-- WORK ITEM --
The required answer is the run of lines from the one holding "Screen dimensions: 895x510" to the end of the data below, copied exactly and free of pictures.

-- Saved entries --

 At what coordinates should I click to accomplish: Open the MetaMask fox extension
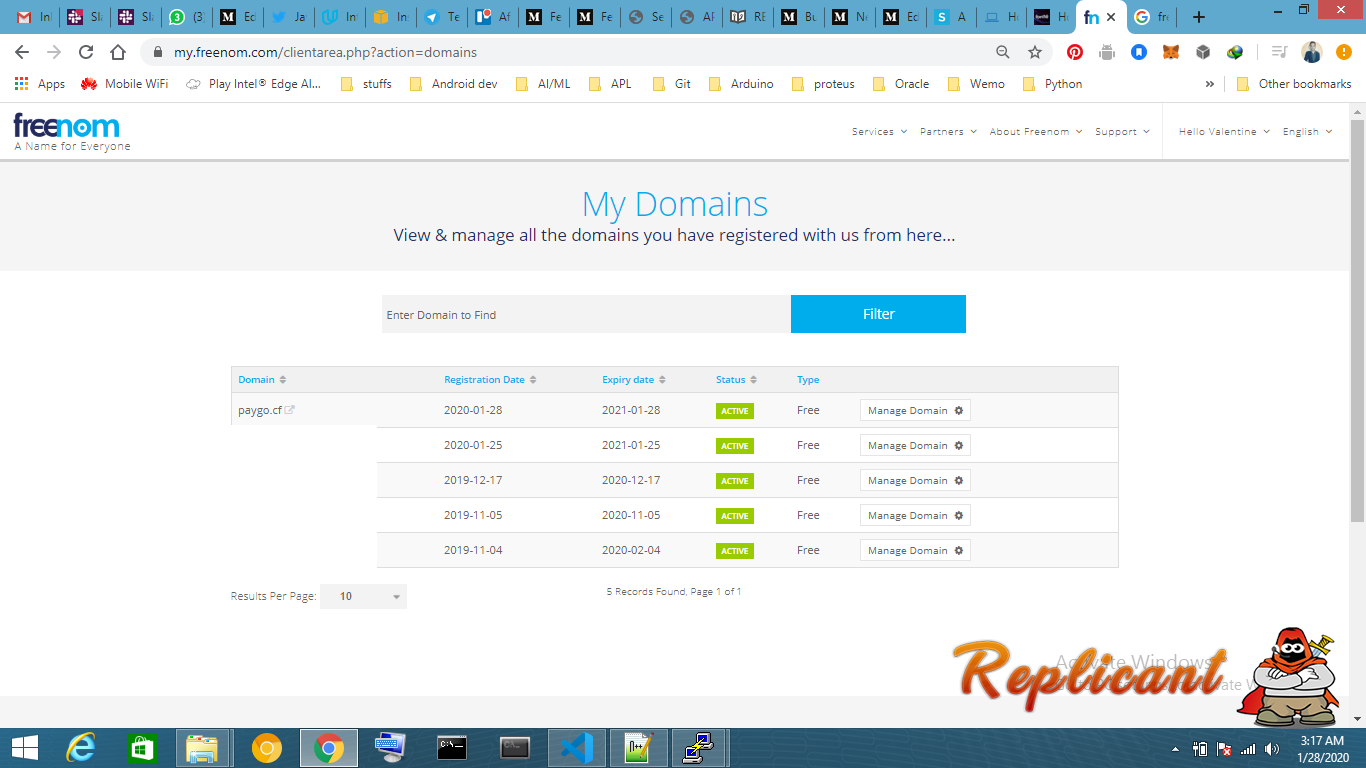click(1171, 52)
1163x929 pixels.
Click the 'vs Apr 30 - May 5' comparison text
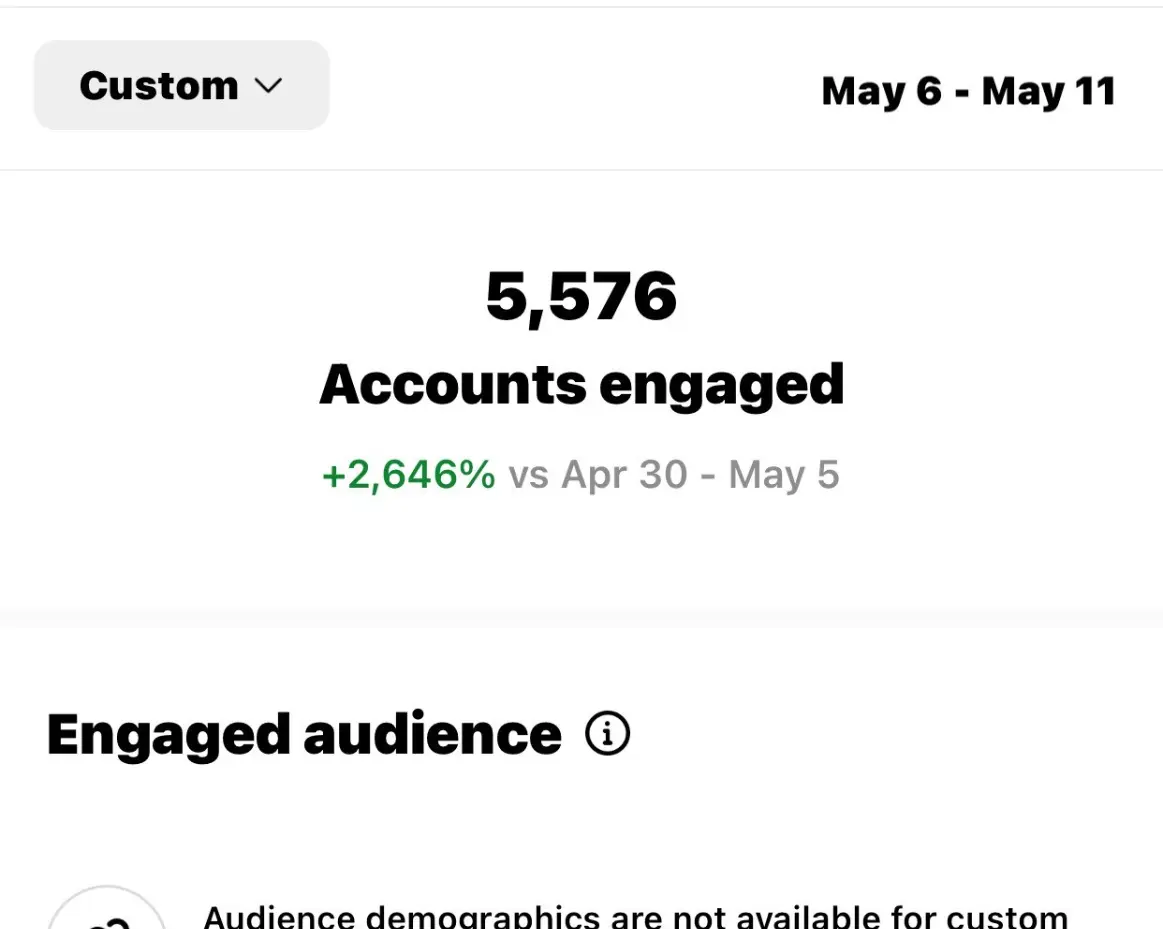[x=673, y=475]
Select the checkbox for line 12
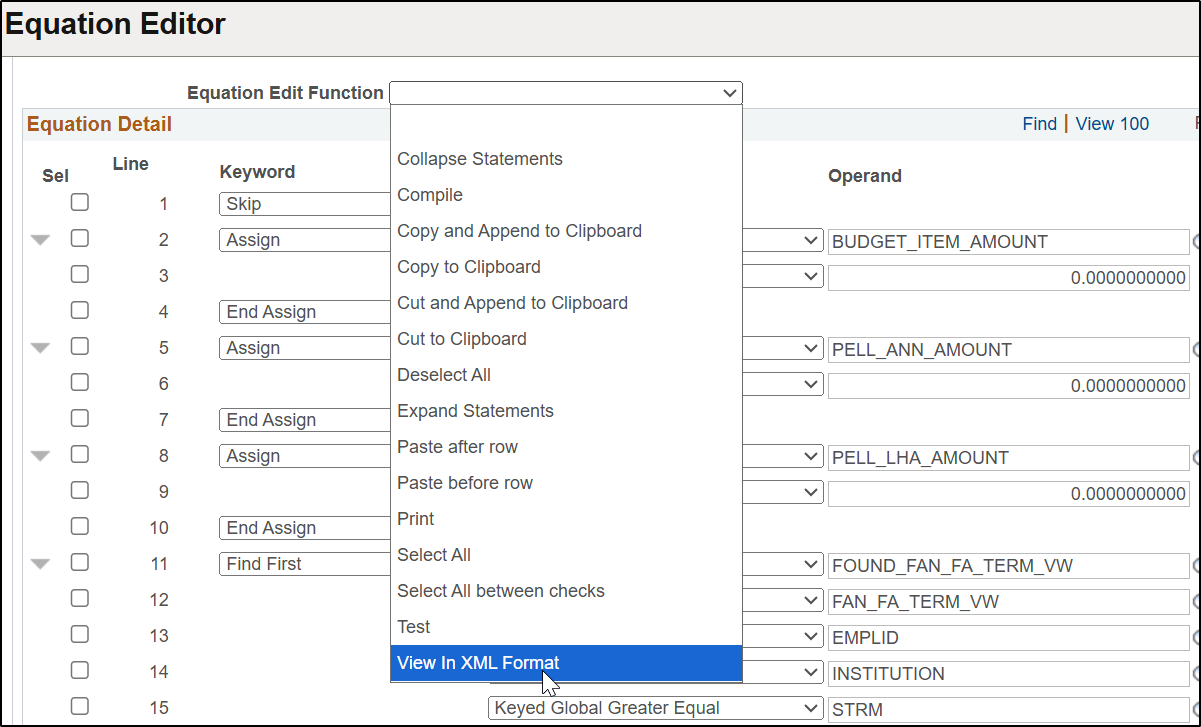 [80, 599]
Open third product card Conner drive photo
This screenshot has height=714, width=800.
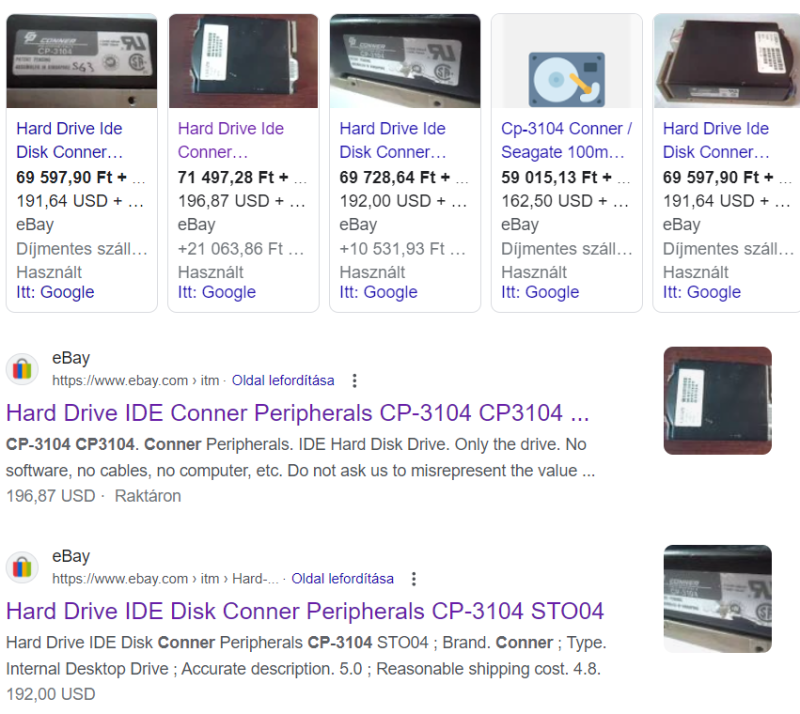[405, 61]
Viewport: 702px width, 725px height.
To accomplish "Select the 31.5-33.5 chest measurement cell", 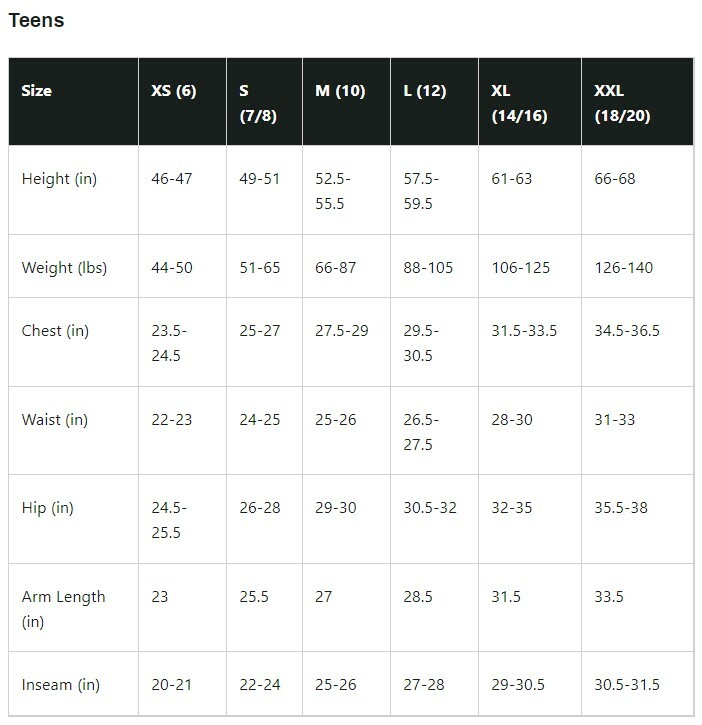I will (x=524, y=331).
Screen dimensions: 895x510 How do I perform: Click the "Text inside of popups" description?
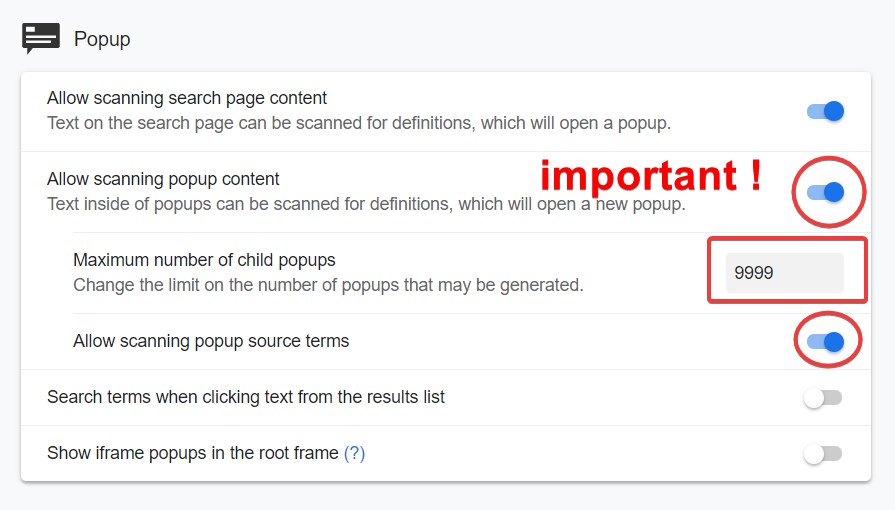(366, 205)
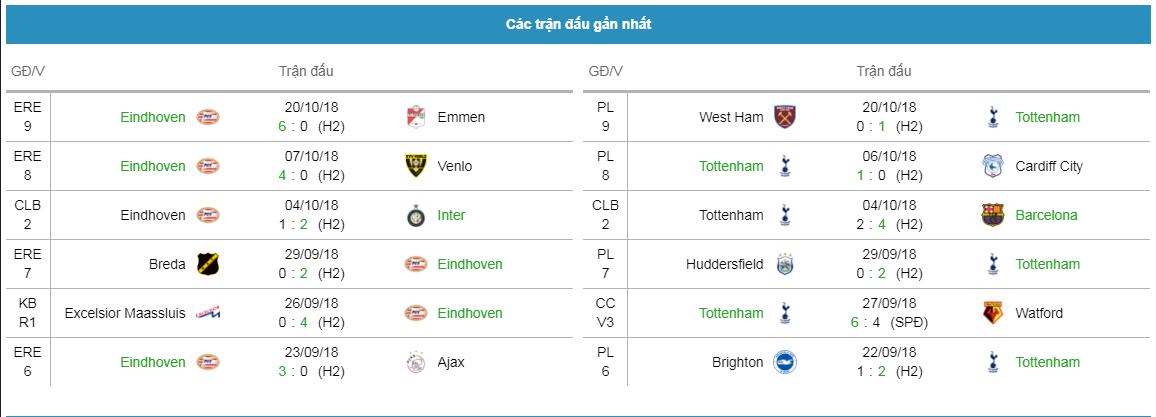Click the Watford crest icon
Image resolution: width=1156 pixels, height=417 pixels.
(993, 313)
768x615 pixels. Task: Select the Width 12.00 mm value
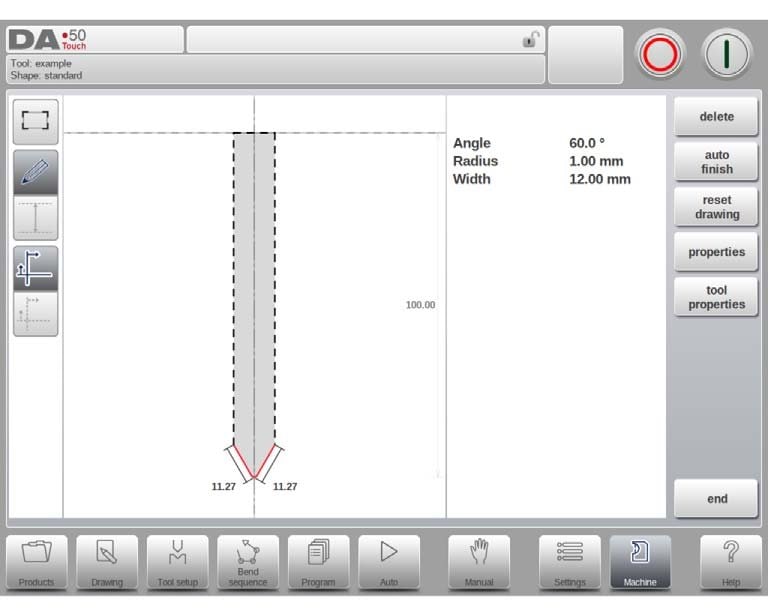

-- ANSWER FOR THIS EXERCISE --
Screen dimensions: 895x510 How do I perform: Click the "Text inside of popups" description?
(366, 205)
Click the Watford crest icon
Image resolution: width=1156 pixels, height=417 pixels.
(993, 313)
768x615 pixels. Task: Select the Width 12.00 mm value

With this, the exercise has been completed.